• Aim of the exercise:
Copy every line of the items below, the wording as well as the answers. Multiply each number in the answers (the coordinates and the viewport width and height) by 1.35, round to whole numbers with halves going up, and leave out the pictures.

• Material shown:
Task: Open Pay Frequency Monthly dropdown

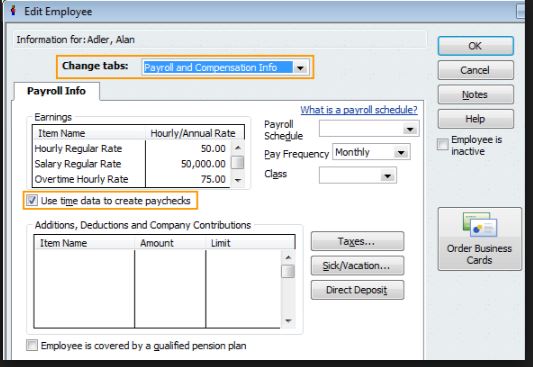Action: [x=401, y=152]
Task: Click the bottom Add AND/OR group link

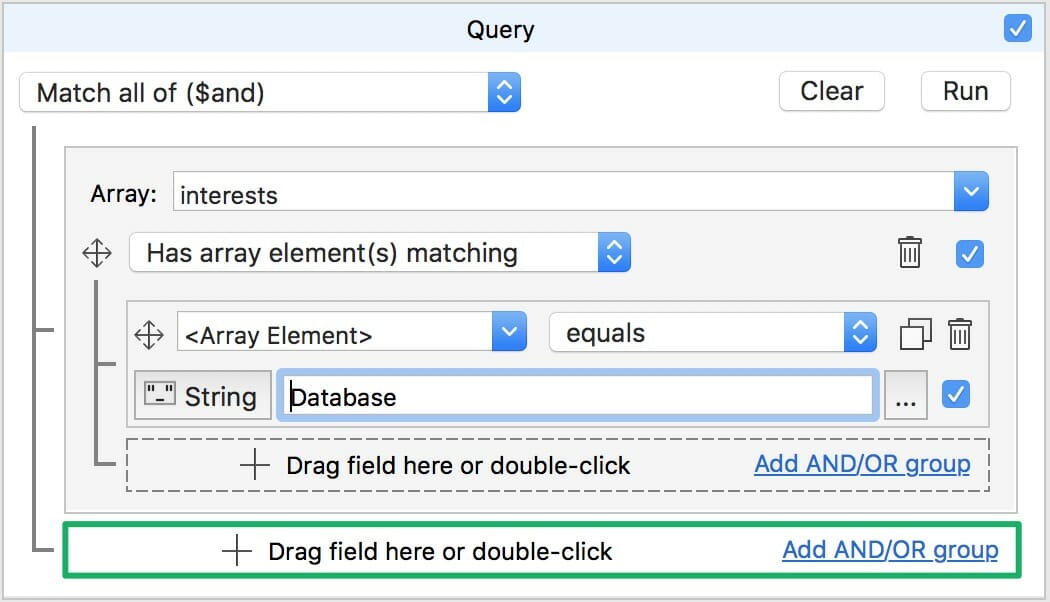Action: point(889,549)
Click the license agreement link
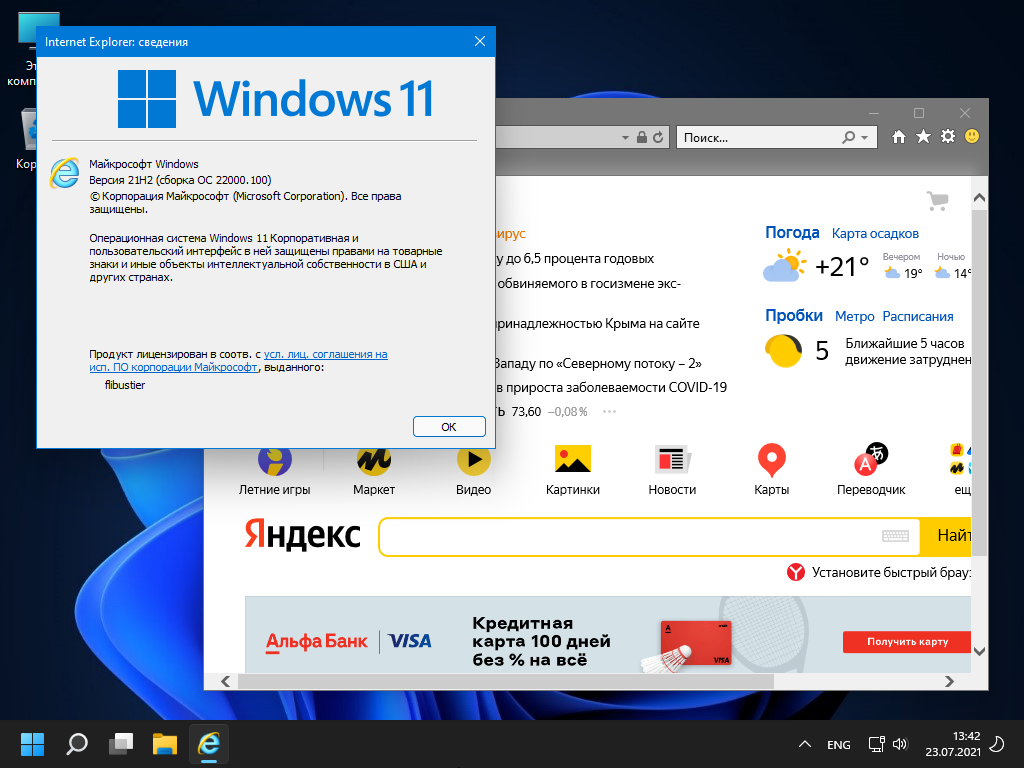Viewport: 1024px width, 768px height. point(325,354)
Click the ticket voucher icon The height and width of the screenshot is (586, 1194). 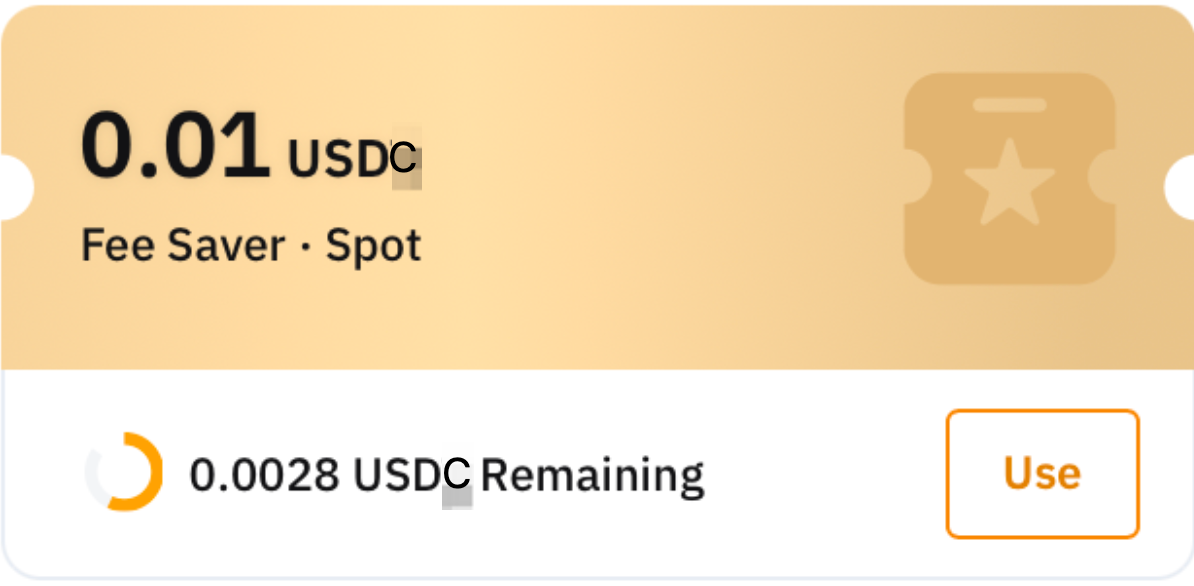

• Full answer:
Task: Open Pay Frequency Monthly dropdown

Action: [x=541, y=205]
Task: Click the bottom Add AND/OR group link

Action: point(1200,741)
Click the license agreement link
Viewport: 1382px width, 1037px height. point(439,478)
Click the ticket voucher icon The height and width of the screenshot is (586, 1194). 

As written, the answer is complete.